* WHAT THE TASK REQUIRES *
Each record is to be duplicated exactly, with nothing added.

──────── AVAILABLE DATA

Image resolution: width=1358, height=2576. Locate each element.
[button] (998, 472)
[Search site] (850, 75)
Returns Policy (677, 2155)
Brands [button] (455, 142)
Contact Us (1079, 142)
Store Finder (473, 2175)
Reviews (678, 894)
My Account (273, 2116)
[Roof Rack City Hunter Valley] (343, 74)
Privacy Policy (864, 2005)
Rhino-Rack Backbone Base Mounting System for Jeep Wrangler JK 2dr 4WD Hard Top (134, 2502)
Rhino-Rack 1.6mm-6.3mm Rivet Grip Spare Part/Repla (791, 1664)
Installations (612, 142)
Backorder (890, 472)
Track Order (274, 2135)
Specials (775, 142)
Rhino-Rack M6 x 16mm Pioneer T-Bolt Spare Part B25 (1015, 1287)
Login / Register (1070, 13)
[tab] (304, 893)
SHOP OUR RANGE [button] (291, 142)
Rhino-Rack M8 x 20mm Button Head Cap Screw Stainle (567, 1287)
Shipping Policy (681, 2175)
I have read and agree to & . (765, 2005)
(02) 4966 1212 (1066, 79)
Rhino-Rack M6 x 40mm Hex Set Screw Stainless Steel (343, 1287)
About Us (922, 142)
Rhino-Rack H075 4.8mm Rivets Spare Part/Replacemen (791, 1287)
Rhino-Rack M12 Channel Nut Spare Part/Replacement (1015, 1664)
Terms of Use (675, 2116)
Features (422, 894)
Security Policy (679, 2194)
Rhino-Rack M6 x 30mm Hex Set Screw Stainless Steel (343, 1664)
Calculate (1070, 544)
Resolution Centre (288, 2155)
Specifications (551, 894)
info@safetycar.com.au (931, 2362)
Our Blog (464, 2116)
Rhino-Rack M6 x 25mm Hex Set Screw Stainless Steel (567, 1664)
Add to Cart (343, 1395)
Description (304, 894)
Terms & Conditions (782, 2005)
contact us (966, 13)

────────────────

* YOUR SOLUTION *
Image resolution: width=1358, height=2576. Locate each element.
[button] (998, 472)
[Search site] (850, 75)
Returns Policy (677, 2155)
Brands [button] (455, 142)
Contact Us (1079, 142)
Store Finder (473, 2175)
Reviews (678, 894)
My Account (273, 2116)
[Roof Rack City Hunter Valley] (343, 74)
Privacy Policy (864, 2005)
Rhino-Rack Backbone Base Mounting System for Jeep Wrangler JK 2dr 4WD Hard Top (134, 2502)
Rhino-Rack 1.6mm-6.3mm Rivet Grip Spare Part/Repla (791, 1664)
Installations (612, 142)
Backorder (890, 472)
Track Order (274, 2135)
Specials (775, 142)
Rhino-Rack M6 x 16mm Pioneer T-Bolt Spare Part B25 (1015, 1287)
Login / Register (1070, 13)
[tab] (304, 893)
SHOP OUR RANGE [button] (291, 142)
Rhino-Rack M8 x 20mm Button Head Cap Screw Stainle (567, 1287)
Shipping Policy (681, 2175)
I have read and agree to & . (765, 2005)
(02) 4966 1212 (1066, 79)
Rhino-Rack M6 x 40mm Hex Set Screw Stainless Steel (343, 1287)
About Us (922, 142)
Rhino-Rack H075 4.8mm Rivets Spare Part/Replacemen (791, 1287)
Rhino-Rack M12 Channel Nut Spare Part/Replacement (1015, 1664)
Terms of Use (675, 2116)
Features (422, 894)
Security Policy (679, 2194)
Rhino-Rack M6 x 30mm Hex Set Screw Stainless Steel (343, 1664)
Calculate (1070, 544)
Resolution Centre (288, 2155)
Specifications (551, 894)
info@safetycar.com.au (931, 2362)
Our Blog (464, 2116)
Rhino-Rack M6 x 25mm Hex Set Screw Stainless Steel (567, 1664)
Add to Cart (343, 1395)
Description (304, 894)
Terms & Conditions (782, 2005)
contact us (966, 13)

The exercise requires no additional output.